ASSIGNMENT » For this task, every record below must be reproduced exactly.

%%

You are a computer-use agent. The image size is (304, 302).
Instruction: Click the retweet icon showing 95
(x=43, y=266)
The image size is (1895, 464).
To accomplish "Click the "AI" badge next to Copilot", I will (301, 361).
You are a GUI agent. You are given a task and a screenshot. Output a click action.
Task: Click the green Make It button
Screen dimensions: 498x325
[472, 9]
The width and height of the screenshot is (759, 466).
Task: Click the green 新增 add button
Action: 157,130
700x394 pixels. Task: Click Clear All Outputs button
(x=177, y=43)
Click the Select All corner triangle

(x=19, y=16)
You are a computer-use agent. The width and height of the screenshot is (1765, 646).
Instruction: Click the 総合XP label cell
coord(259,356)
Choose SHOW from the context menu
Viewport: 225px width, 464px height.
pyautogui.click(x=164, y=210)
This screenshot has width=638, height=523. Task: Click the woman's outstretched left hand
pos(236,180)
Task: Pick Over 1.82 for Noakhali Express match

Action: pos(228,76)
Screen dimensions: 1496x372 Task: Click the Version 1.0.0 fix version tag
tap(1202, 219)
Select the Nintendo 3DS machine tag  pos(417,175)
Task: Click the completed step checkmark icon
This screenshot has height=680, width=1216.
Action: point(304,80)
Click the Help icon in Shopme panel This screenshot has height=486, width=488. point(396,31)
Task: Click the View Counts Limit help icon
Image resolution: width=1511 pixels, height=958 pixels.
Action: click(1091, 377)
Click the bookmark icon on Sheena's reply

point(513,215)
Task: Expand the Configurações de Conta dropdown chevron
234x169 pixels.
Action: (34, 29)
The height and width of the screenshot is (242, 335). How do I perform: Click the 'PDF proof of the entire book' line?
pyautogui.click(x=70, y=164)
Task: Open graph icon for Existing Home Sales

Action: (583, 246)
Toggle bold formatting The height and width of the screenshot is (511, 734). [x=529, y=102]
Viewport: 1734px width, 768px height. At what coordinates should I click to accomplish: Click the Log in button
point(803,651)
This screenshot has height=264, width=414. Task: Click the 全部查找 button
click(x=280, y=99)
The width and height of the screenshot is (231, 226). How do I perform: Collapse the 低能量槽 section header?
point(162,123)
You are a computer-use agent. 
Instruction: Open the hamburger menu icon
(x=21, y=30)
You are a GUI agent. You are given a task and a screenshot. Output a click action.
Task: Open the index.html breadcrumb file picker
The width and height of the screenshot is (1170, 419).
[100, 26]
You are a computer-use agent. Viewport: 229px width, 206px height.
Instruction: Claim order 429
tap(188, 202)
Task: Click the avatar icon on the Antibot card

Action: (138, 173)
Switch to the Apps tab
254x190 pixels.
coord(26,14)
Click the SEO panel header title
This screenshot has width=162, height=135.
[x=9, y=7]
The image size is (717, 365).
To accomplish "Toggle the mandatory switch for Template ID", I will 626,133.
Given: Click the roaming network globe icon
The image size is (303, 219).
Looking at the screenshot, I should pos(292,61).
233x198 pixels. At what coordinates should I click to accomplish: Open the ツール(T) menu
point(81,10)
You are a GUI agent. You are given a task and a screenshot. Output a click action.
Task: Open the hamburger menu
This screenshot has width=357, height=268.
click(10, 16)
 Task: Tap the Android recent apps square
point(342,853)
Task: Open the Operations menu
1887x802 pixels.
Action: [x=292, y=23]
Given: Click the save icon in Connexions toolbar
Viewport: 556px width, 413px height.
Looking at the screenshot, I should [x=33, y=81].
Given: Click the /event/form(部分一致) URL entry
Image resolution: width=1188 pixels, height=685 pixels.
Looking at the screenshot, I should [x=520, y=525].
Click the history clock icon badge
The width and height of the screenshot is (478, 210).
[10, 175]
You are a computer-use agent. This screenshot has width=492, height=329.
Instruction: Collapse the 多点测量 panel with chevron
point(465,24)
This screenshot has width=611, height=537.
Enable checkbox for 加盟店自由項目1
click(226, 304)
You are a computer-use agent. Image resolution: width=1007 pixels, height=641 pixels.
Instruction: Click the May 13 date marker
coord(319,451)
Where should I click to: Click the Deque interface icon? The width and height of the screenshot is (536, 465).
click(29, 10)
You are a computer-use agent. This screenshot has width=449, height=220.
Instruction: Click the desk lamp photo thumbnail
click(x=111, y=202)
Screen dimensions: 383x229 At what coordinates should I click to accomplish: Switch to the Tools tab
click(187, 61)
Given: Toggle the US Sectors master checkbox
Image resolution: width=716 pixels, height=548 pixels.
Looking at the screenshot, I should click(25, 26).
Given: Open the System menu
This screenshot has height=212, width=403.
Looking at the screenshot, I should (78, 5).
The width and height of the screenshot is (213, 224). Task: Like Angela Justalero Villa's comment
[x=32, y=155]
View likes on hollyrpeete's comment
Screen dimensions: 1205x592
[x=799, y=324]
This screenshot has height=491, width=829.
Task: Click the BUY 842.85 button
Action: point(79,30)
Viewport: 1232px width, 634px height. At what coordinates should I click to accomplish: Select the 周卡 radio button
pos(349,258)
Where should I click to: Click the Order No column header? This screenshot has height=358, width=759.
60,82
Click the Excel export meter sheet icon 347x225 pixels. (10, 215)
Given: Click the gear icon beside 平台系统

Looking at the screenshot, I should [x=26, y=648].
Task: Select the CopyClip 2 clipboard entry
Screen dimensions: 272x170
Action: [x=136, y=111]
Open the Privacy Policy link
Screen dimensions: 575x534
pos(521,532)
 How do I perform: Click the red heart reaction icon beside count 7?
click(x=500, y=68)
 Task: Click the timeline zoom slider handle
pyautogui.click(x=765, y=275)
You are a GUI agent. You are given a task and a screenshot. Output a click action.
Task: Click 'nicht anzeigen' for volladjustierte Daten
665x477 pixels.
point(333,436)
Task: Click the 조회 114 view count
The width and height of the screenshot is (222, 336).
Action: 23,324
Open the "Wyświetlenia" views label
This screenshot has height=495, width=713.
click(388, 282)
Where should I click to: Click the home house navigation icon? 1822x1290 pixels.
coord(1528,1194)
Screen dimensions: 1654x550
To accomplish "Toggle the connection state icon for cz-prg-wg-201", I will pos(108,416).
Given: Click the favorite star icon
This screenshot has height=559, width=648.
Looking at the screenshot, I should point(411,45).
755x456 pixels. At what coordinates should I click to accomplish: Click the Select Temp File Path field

%%

EXERCISE ANSWER »
You are a computer-use agent. The image size is (304, 302).
Instruction: Click the retweet icon showing 95
(x=43, y=266)
The image size is (1895, 464).
To accomplish "Click the "AI" badge next to Copilot", I will (301, 361).
You are a GUI agent. You are given a task and a screenshot. Output a click action.
Task: Click the green Make It button
Screen dimensions: 498x325
[472, 9]
The width and height of the screenshot is (759, 466).
Task: Click the green 新增 add button
Action: 157,130
700x394 pixels. Task: Click Clear All Outputs button
(x=177, y=43)
Click the Select All corner triangle

(x=19, y=16)
You are a computer-use agent. The width and height of the screenshot is (1765, 646).
Instruction: Click the 総合XP label cell
coord(259,356)
Choose SHOW from the context menu
Viewport: 225px width, 464px height.
pyautogui.click(x=164, y=210)
This screenshot has width=638, height=523. Task: Click the woman's outstretched left hand
pos(236,180)
Task: Pick Over 1.82 for Noakhali Express match

Action: pos(228,76)
Screen dimensions: 1496x372 Task: Click the Version 1.0.0 fix version tag
tap(1202, 219)
Select the Nintendo 3DS machine tag  pos(417,175)
Task: Click the completed step checkmark icon
This screenshot has height=680, width=1216.
Action: point(304,80)
Click the Help icon in Shopme panel This screenshot has height=486, width=488. point(396,31)
Task: Click the View Counts Limit help icon
Image resolution: width=1511 pixels, height=958 pixels.
Action: click(1091, 377)
Click the bookmark icon on Sheena's reply

point(513,215)
Task: Expand the Configurações de Conta dropdown chevron
234x169 pixels.
Action: (34, 29)
The height and width of the screenshot is (242, 335). How do I perform: Click the 'PDF proof of the entire book' line?
pyautogui.click(x=70, y=164)
Task: Open graph icon for Existing Home Sales

Action: (583, 246)
Toggle bold formatting The height and width of the screenshot is (511, 734). [x=529, y=102]
Viewport: 1734px width, 768px height. At what coordinates should I click to accomplish: Click the Log in button
point(803,651)
This screenshot has height=264, width=414. Task: Click the 全部查找 button
click(x=280, y=99)
The width and height of the screenshot is (231, 226). How do I perform: Collapse the 低能量槽 section header?
point(162,123)
You are a computer-use agent. 
Instruction: Open the hamburger menu icon
(x=21, y=30)
You are a GUI agent. You are given a task and a screenshot. Output a click action.
Task: Open the index.html breadcrumb file picker
The width and height of the screenshot is (1170, 419).
[100, 26]
You are a computer-use agent. Viewport: 229px width, 206px height.
Instruction: Claim order 429
tap(188, 202)
Task: Click the avatar icon on the Antibot card

Action: (138, 173)
Switch to the Apps tab
254x190 pixels.
coord(26,14)
Click the SEO panel header title
This screenshot has width=162, height=135.
[x=9, y=7]
The image size is (717, 365).
To accomplish "Toggle the mandatory switch for Template ID", I will 626,133.
Given: Click the roaming network globe icon
The image size is (303, 219).
Looking at the screenshot, I should pos(292,61).
233x198 pixels. At what coordinates should I click to accomplish: Open the ツール(T) menu
point(81,10)
You are a GUI agent. You are given a task and a screenshot. Output a click action.
Task: Open the hamburger menu
This screenshot has width=357, height=268.
click(10, 16)
 Task: Tap the Android recent apps square
point(342,853)
Task: Open the Operations menu
1887x802 pixels.
Action: [x=292, y=23]
Given: Click the save icon in Connexions toolbar
Viewport: 556px width, 413px height.
Looking at the screenshot, I should [x=33, y=81].
Given: Click the /event/form(部分一致) URL entry
Image resolution: width=1188 pixels, height=685 pixels.
Looking at the screenshot, I should [x=520, y=525].
Click the history clock icon badge
The width and height of the screenshot is (478, 210).
[10, 175]
You are a computer-use agent. This screenshot has width=492, height=329.
Instruction: Collapse the 多点测量 panel with chevron
point(465,24)
This screenshot has width=611, height=537.
Enable checkbox for 加盟店自由項目1
click(226, 304)
You are a computer-use agent. Image resolution: width=1007 pixels, height=641 pixels.
Instruction: Click the May 13 date marker
coord(319,451)
Where should I click to: Click the Deque interface icon? The width and height of the screenshot is (536, 465).
click(29, 10)
You are a computer-use agent. This screenshot has width=449, height=220.
Instruction: Click the desk lamp photo thumbnail
click(x=111, y=202)
Screen dimensions: 383x229 At what coordinates should I click to accomplish: Switch to the Tools tab
click(187, 61)
Given: Toggle the US Sectors master checkbox
Image resolution: width=716 pixels, height=548 pixels.
Looking at the screenshot, I should click(25, 26).
Given: Open the System menu
This screenshot has height=212, width=403.
Looking at the screenshot, I should (78, 5).
The width and height of the screenshot is (213, 224). Task: Like Angela Justalero Villa's comment
[x=32, y=155]
View likes on hollyrpeete's comment
Screen dimensions: 1205x592
[x=799, y=324]
This screenshot has height=491, width=829.
Task: Click the BUY 842.85 button
Action: point(79,30)
Viewport: 1232px width, 634px height. At what coordinates should I click to accomplish: Select the 周卡 radio button
pos(349,258)
Where should I click to: Click the Order No column header? This screenshot has height=358, width=759.
60,82
Click the Excel export meter sheet icon 347x225 pixels. (10, 215)
Given: Click the gear icon beside 平台系统

Looking at the screenshot, I should [x=26, y=648].
Task: Select the CopyClip 2 clipboard entry
Screen dimensions: 272x170
Action: [x=136, y=111]
Open the Privacy Policy link
Screen dimensions: 575x534
pos(521,532)
 How do I perform: Click the red heart reaction icon beside count 7?
click(x=500, y=68)
 Task: Click the timeline zoom slider handle
pyautogui.click(x=765, y=275)
You are a GUI agent. You are given a task and a screenshot. Output a click action.
Task: Click 'nicht anzeigen' for volladjustierte Daten
665x477 pixels.
point(333,436)
Task: Click the 조회 114 view count
The width and height of the screenshot is (222, 336).
Action: 23,324
Open the "Wyświetlenia" views label
This screenshot has height=495, width=713.
click(388, 282)
Where should I click to: Click the home house navigation icon? 1822x1290 pixels.
coord(1528,1194)
Screen dimensions: 1654x550
To accomplish "Toggle the connection state icon for cz-prg-wg-201", I will pos(108,416).
Given: Click the favorite star icon
This screenshot has height=559, width=648.
Looking at the screenshot, I should point(411,45).
755x456 pixels. At what coordinates should I click to accomplish: Click the Select Temp File Path field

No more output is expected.